» Task brief: Retype the material below word for word, from its very first line down to and including the line that contains "point(295,43)".

» Data provided:
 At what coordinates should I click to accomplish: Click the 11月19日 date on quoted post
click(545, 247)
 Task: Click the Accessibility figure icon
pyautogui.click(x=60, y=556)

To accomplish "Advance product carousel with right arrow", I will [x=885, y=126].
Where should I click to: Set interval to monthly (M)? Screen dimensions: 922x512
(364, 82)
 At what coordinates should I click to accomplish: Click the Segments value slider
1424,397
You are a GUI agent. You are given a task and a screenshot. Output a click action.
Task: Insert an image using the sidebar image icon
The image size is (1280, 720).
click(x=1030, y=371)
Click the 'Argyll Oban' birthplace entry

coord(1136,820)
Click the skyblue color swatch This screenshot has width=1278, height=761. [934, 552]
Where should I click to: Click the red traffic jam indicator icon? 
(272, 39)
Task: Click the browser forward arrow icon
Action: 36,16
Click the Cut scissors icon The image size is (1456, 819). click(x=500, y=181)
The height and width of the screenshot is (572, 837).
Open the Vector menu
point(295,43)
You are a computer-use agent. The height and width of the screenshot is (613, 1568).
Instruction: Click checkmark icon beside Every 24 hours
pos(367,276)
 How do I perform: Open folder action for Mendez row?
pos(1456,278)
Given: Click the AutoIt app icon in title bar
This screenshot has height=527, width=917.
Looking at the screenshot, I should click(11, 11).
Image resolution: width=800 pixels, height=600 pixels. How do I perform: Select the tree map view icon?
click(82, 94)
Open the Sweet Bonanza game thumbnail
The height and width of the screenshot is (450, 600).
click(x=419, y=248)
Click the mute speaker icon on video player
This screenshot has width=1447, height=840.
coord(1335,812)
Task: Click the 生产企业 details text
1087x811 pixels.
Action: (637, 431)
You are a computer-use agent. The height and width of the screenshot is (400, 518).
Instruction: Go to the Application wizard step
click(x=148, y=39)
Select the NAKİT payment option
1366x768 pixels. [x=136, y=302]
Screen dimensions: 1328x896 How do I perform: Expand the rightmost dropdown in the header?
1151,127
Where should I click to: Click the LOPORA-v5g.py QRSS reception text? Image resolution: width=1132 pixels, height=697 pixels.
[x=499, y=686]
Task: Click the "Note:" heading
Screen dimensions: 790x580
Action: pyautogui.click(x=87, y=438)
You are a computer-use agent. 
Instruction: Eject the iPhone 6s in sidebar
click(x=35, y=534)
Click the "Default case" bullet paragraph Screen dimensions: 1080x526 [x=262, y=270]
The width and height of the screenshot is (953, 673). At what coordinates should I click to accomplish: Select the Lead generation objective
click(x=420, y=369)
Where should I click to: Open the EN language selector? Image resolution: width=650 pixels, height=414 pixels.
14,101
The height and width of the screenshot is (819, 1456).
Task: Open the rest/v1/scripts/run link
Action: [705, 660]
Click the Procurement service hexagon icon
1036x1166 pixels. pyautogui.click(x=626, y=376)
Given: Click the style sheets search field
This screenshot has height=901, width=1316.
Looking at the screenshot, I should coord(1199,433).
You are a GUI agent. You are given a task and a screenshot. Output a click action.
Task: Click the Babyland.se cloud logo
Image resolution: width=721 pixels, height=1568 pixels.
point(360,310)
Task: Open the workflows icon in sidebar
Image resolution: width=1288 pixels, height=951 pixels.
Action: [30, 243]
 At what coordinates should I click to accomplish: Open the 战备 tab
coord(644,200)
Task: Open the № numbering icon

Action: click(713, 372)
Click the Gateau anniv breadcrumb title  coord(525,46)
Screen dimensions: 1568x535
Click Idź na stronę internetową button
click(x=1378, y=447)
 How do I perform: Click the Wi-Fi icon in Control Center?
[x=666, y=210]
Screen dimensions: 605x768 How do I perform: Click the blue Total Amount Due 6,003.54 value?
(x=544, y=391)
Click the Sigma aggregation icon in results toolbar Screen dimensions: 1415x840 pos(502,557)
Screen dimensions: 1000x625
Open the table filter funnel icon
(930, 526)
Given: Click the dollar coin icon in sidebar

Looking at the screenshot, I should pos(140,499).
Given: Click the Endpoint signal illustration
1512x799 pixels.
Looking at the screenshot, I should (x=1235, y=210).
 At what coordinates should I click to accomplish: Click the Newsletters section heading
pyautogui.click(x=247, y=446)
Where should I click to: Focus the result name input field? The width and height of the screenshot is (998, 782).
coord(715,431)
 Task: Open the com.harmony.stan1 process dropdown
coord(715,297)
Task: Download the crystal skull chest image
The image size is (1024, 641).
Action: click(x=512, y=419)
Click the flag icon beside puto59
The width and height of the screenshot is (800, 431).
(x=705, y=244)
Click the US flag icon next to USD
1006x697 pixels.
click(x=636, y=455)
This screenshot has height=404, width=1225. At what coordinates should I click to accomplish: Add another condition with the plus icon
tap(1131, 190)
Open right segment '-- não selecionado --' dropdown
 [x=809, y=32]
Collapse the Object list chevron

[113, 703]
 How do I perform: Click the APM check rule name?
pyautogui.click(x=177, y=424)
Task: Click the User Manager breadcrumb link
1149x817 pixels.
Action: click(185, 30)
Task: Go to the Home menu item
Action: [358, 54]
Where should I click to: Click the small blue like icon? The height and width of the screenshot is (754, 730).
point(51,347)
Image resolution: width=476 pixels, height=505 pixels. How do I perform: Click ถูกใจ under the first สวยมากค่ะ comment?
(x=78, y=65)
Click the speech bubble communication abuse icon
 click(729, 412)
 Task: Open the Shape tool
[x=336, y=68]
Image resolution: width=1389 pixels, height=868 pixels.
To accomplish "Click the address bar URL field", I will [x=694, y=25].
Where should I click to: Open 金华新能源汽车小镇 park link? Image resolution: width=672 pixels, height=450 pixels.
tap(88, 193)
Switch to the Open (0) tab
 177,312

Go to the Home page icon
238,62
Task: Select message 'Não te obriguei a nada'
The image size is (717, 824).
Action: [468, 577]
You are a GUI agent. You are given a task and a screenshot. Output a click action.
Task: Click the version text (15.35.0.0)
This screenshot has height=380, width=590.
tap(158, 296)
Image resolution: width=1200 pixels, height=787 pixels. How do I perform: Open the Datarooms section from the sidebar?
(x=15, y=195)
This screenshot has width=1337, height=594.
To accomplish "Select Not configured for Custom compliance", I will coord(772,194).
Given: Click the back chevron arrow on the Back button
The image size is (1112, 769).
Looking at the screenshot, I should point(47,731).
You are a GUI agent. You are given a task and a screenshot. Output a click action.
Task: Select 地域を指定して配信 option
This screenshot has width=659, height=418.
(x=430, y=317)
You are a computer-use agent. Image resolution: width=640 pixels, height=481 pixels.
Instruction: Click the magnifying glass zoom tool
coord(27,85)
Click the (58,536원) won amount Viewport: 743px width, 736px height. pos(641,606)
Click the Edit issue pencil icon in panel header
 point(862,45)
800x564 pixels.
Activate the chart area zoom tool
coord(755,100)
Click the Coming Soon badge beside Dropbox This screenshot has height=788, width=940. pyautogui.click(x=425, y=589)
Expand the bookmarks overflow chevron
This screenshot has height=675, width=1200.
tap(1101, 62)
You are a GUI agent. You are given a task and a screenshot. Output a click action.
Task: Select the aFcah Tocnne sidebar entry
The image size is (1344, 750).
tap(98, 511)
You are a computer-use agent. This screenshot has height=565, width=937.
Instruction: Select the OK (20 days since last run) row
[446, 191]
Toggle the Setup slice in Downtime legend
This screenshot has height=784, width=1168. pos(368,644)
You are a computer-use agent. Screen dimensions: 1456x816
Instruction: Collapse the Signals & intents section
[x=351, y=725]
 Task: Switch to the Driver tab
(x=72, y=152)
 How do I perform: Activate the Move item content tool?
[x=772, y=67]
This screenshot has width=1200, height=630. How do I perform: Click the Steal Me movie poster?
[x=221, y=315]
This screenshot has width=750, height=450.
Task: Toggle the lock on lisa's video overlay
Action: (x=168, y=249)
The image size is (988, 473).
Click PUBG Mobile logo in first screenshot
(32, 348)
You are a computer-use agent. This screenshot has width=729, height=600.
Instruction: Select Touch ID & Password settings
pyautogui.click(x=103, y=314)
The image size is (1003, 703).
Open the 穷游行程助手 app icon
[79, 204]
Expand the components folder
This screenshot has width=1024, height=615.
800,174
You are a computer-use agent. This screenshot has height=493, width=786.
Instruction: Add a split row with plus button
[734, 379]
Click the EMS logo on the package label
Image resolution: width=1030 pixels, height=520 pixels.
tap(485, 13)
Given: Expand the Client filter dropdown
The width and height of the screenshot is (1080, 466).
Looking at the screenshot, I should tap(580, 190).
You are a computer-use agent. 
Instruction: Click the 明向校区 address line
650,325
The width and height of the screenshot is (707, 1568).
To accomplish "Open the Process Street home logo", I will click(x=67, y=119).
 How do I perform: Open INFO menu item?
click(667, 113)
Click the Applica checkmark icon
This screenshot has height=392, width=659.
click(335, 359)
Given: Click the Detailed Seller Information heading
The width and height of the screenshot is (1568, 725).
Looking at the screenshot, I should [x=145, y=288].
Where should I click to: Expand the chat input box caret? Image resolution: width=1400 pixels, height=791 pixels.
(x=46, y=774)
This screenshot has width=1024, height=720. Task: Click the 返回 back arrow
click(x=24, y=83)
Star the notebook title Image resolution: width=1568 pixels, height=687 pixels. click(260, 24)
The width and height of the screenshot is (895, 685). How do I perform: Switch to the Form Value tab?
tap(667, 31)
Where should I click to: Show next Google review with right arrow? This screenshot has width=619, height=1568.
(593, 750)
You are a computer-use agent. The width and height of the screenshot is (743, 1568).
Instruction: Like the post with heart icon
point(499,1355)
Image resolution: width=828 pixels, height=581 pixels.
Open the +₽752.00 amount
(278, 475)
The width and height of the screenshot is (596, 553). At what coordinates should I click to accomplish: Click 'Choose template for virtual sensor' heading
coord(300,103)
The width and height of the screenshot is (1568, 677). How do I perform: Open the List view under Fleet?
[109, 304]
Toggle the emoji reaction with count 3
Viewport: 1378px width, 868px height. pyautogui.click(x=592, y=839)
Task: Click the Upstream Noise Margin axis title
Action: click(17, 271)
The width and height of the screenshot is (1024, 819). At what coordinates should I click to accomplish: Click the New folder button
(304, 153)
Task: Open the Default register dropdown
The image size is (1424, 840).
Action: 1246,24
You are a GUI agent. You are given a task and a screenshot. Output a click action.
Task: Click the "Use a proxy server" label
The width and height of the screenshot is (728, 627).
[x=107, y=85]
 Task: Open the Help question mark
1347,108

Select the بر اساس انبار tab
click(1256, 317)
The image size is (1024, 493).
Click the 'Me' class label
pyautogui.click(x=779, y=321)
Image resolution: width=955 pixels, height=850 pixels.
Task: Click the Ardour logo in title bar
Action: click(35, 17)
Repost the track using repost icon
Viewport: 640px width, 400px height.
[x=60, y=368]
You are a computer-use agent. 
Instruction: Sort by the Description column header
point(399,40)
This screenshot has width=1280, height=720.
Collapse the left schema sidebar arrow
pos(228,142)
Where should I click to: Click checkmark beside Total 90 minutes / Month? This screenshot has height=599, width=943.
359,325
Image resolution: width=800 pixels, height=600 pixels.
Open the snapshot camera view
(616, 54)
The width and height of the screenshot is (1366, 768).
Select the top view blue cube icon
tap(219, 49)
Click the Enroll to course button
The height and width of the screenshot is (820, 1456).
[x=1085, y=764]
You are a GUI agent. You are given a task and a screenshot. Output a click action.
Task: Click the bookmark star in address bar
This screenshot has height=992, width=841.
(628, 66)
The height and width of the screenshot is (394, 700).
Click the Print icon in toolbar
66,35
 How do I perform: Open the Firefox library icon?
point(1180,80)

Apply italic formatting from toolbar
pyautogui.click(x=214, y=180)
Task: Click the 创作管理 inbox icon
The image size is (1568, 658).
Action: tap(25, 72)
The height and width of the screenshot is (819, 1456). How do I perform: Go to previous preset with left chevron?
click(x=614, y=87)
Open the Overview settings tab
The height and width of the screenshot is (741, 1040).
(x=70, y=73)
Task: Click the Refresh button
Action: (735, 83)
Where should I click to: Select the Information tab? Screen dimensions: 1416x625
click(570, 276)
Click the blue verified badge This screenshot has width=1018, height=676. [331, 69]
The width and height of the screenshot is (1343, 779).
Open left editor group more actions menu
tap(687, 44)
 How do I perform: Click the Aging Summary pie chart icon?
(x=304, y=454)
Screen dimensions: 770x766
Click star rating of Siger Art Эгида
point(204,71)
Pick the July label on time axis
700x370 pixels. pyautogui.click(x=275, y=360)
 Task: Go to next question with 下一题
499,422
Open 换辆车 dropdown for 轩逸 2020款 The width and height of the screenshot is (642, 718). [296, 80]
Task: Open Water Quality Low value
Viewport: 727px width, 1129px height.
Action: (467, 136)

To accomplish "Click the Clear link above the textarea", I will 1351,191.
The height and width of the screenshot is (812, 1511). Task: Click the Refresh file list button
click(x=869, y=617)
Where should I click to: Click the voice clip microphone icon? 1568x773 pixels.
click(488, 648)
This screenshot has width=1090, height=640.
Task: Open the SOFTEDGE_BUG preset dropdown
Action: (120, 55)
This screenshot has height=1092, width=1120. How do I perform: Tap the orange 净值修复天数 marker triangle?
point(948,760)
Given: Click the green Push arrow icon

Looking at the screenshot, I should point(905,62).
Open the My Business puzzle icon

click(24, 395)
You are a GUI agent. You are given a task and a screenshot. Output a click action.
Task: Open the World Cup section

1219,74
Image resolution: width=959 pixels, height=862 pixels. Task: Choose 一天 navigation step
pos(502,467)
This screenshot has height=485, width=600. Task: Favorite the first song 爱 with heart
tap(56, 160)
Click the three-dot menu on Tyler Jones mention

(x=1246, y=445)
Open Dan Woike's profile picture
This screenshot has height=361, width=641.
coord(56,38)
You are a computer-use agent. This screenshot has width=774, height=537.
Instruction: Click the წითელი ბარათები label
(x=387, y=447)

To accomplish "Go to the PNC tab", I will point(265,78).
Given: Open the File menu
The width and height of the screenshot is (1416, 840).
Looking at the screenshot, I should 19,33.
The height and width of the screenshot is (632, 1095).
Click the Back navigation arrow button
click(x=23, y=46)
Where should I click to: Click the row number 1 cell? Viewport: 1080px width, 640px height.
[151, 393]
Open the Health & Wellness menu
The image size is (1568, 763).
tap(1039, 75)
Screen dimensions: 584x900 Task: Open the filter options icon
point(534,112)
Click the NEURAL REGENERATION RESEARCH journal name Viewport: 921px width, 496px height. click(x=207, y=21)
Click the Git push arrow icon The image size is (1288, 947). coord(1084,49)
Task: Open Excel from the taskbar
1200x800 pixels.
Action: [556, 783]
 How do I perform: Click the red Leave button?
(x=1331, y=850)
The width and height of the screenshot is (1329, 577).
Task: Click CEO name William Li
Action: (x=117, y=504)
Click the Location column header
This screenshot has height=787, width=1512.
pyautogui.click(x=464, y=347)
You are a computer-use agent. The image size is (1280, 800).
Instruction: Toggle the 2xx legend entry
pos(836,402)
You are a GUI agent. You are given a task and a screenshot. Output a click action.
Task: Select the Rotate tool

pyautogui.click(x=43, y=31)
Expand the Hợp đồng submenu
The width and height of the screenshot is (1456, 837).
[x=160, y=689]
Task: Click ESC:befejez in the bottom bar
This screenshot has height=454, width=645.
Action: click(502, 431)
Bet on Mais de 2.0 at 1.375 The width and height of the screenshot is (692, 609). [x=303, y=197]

» Worked answer:
 At what coordinates should I click to accomplish: Click the 11月19日 date on quoted post
click(545, 247)
 Task: Click the Accessibility figure icon
pyautogui.click(x=60, y=556)

To accomplish "Advance product carousel with right arrow", I will [x=885, y=126].
Where should I click to: Set interval to monthly (M)? Screen dimensions: 922x512
(364, 82)
 At what coordinates should I click to accomplish: Click the Segments value slider
1424,397
You are a GUI agent. You are given a task and a screenshot. Output a click action.
Task: Insert an image using the sidebar image icon
The image size is (1280, 720).
click(x=1030, y=371)
Click the 'Argyll Oban' birthplace entry

coord(1136,820)
Click the skyblue color swatch This screenshot has width=1278, height=761. [934, 552]
Where should I click to: Click the red traffic jam indicator icon? 
(272, 39)
Task: Click the browser forward arrow icon
Action: 36,16
Click the Cut scissors icon The image size is (1456, 819). click(x=500, y=181)
The height and width of the screenshot is (572, 837).
Open the Vector menu
point(295,43)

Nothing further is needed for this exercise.